Des champs inondés quand il pleut et des parcelles en proie à l’humidité toute l’année : une dizaine d’agriculteurs du nord-est de la France déplorent des pertes économiques liées à la présence de castors dans leur département, la Meuse.
Le retour de ces castors, arrivés de Belgique, dans la Meuse, est une bonne nouvelle pour la biodiversité, alors que l’espèce avait presque entièrement disparu dans la région.
Mais ces rongeurs, connus pour être d’ardents travailleurs qui construisent des barrages la nuit, empêchent ainsi le bon écoulement des eaux, selon un couple d’exploitants qui se bat depuis quatre ans pour éviter les pertes liées à leur présence.
Installés à Sivry-sur-Meuse, au nord de Verdun, les époux Renaudin estiment avoir perdu, entre 2021 et 2023, plus de 38.000 euros en lien direct avec les « dommages causés par les castors », avec des pertes sur les récoltes de maïs, de tournesol ou d’orge.
Mais l’espèce étant protégée, hors de question de détruire les barrages… que ces bûcherons hors pair auraient de toute façon tôt fait de reconstruire.
En 2020, quand la présence des castors a été avérée dans le secteur, des exploitants comme le couple Renaudin « ne pouvaient pas récolter leur maïs à cause de l’eau », retrace Philippe Jonvaux, naturaliste et coprésident du Groupement d’étude des mammifères lorrains (GEML).
Dans le cadre d’une médiation, la pose d’un siphon a été proposée par le GEML. Il « a bien rempli son rôle », dit à l’AFP M. Jonvaux. « L’eau a baissé » mais de fortes précipitations ont aussi pu causer des inondations, « pas liées à la présence du castor » selon lui.
« Excès d’eau »
Karine Renaudin l’affirme pourtant : le castor est la cause des maux des agriculteurs du secteur. « On a déjà rallongé un bout de jachère et, malgré tout, la culture est en excès d’eau » et les pertes sont importantes.
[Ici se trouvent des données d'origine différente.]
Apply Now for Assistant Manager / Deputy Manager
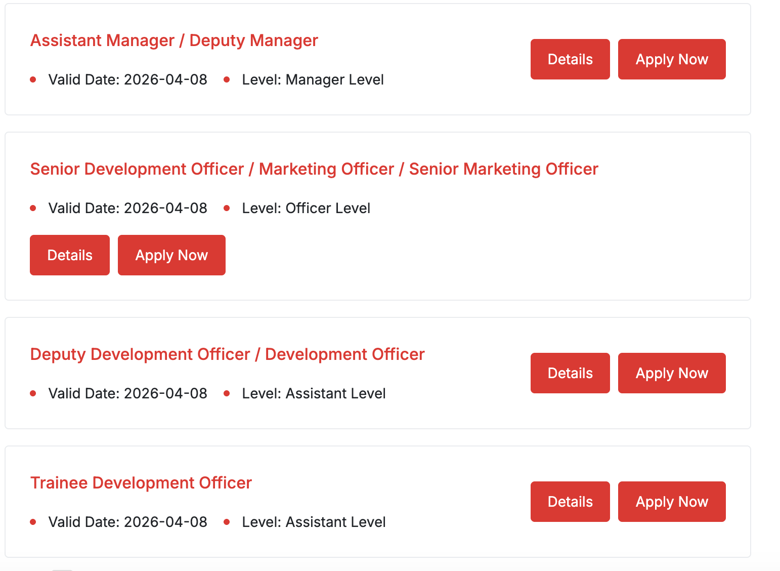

Au total, en 2024, cinq barrages de castors ont été recensés autour de Sivry-sur-Meuse, dont un abandonné depuis.
« Alors que les premières années les impacts étaient principalement localisés autour du bois, en 2024, l’engorgement des sols (affecte) une zone beaucoup plus importante », estimée à 140 hectares, indique la Chambre d’agriculture dans le compte rendu d’une réunion entre la dizaine d’agriculteurs concernés et les services de l’Etat en mars.
Les castors « empêchent les agriculteurs de travailler », dit à l’AFP le maire Claude Venante. « L’eau monte dans les cultures », donc les exploitants « n’arrivent pas à semer, ou à récolter », résume-t-il.
Les barrages perturbent aussi les assainissements communaux, déplore l’édile. « On risque l’ensablement des tuyaux, donc ça fait des frais. »
Plus gros rongeur semi-aquatique d’Europe, le castor avait disparu du Grand Est au XVIIe siècle, à l’exception de quelques individus dans les Vosges, mais des lâchers, en 1998 en Belgique, ont repeuplé la région.
Au plus, selon le GEML, il y aurait six castors à Sivry-sur-Meuse, sur trois générations.
En construisant des barrages, « ils créent des milieux humides qui sont des habitats pour de nombreuses autres espèces » et des retenues d’eau qui contribuent à réduire l’érosion des sols, rappelle l’Office français de la biodiversité (OFB).
Espèce protégée
En 2022, le ministère de la Transition écologique, questionné au Sénat sur le castor, avait indiqué que l’espèce était présente « sur environ 15.000 kilomètres de cours d’eau en France et son aire de répartition continue de s’accroître ».
Il avait assuré que les « services de l’Etat, en particulier en région, sont mobilisés pour que soient apportées, en toutes circonstances, les réponses les plus appropriées aux problèmes posés par la cohabitation entre le castor et l’homme ».
Pour les époux Renaudin, la réponse serait un déplacement du castor, accordé seulement sous un régime dérogatoire, l’animal étant une espèce protégée.
M. Jonvaux préconise lui de déplacer une partie de l’exploitation agricole, en donnant aux agriculteurs d’autres terres, à un endroit où le castor n’est pas présent.
Pour l’heure, aucune solution convenant aux deux parties n’a été trouvée, selon Karine Renaudin.
Le gouvernement avait précisé, en 2022, qu’il n’était pas prévu de régime d’indemnisation spécifique dans le cas où les espèces protégées causaient des dommages, sauf dans le cas d’un « caractère grave et spécial ».
Sollicitée, la préfecture de la Meuse n’a pas donné suite aux demandes de l’AFP.